Repeat exactly the lines from the start of the records below through the line that contains "Given: View site", including both.

[Source records]
####################

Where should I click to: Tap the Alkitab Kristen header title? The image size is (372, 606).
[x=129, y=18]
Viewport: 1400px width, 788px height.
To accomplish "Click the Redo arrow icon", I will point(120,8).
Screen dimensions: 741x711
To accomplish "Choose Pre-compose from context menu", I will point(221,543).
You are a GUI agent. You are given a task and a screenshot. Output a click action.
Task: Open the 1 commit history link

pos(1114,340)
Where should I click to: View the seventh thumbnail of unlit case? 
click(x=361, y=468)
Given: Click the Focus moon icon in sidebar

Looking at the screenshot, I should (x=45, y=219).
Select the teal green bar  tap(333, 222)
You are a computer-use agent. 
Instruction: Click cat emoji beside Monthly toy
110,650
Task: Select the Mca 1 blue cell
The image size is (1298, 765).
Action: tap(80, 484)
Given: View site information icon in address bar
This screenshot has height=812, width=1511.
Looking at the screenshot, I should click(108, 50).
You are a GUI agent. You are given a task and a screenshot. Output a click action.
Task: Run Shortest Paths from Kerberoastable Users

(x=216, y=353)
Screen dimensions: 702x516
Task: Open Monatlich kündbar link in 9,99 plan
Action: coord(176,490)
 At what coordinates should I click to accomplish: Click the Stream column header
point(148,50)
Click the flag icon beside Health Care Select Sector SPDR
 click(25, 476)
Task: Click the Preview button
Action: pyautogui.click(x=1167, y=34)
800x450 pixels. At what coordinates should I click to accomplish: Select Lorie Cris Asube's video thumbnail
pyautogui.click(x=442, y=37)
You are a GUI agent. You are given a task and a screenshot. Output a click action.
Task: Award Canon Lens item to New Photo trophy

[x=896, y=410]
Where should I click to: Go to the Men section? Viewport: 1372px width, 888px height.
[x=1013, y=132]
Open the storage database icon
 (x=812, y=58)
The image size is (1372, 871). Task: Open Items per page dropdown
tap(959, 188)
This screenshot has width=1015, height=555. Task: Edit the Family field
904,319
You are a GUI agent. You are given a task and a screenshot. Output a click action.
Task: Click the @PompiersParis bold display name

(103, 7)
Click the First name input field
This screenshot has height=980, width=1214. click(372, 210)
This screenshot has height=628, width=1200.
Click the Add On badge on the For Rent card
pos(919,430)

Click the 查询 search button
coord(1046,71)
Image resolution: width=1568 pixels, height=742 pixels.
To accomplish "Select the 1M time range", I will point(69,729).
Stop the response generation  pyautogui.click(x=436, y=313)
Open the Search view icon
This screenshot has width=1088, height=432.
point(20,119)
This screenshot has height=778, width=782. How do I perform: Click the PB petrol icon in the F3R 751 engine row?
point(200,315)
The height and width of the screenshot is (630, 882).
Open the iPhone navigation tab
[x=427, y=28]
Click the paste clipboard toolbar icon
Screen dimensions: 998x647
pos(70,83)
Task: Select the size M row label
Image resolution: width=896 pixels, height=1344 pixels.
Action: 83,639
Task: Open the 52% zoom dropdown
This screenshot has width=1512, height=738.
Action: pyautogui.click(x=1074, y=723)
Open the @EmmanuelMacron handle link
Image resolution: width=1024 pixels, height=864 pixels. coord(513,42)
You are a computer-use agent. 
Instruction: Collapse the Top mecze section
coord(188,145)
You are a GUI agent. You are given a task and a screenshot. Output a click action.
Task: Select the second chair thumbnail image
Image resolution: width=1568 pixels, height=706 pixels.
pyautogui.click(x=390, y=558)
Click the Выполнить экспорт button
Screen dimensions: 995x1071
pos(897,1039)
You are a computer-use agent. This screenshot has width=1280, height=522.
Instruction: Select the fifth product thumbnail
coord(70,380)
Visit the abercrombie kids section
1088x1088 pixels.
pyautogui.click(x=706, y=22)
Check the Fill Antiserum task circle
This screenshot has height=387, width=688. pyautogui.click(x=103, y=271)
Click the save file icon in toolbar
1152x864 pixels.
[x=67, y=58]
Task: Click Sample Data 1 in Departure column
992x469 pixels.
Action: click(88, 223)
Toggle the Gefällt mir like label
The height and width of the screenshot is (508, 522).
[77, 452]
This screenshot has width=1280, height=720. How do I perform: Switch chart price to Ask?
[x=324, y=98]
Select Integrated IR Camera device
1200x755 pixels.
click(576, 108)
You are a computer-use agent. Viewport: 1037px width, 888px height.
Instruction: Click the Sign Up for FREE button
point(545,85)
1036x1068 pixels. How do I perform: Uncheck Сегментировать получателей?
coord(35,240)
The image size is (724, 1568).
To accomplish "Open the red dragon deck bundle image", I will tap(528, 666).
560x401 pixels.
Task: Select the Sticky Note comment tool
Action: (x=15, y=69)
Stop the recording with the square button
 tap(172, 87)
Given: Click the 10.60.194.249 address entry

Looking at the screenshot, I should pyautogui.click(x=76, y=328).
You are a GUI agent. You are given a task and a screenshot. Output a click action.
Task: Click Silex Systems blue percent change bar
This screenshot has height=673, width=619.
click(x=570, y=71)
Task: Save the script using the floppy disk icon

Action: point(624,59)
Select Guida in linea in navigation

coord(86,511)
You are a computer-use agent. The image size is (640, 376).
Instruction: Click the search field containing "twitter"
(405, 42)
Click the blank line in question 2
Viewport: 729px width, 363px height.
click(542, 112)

####################

Written solution »
Where should I click to: Tap the Alkitab Kristen header title? The image size is (372, 606).
[x=129, y=18]
Viewport: 1400px width, 788px height.
To accomplish "Click the Redo arrow icon", I will point(120,8).
Screen dimensions: 741x711
To accomplish "Choose Pre-compose from context menu", I will point(221,543).
You are a GUI agent. You are given a task and a screenshot. Output a click action.
Task: Open the 1 commit history link

pos(1114,340)
Where should I click to: View the seventh thumbnail of unlit case? 
click(x=361, y=468)
Given: Click the Focus moon icon in sidebar

Looking at the screenshot, I should (x=45, y=219).
Select the teal green bar  tap(333, 222)
You are a computer-use agent. 
Instruction: Click cat emoji beside Monthly toy
110,650
Task: Select the Mca 1 blue cell
The image size is (1298, 765).
Action: tap(80, 484)
Given: View site information icon in address bar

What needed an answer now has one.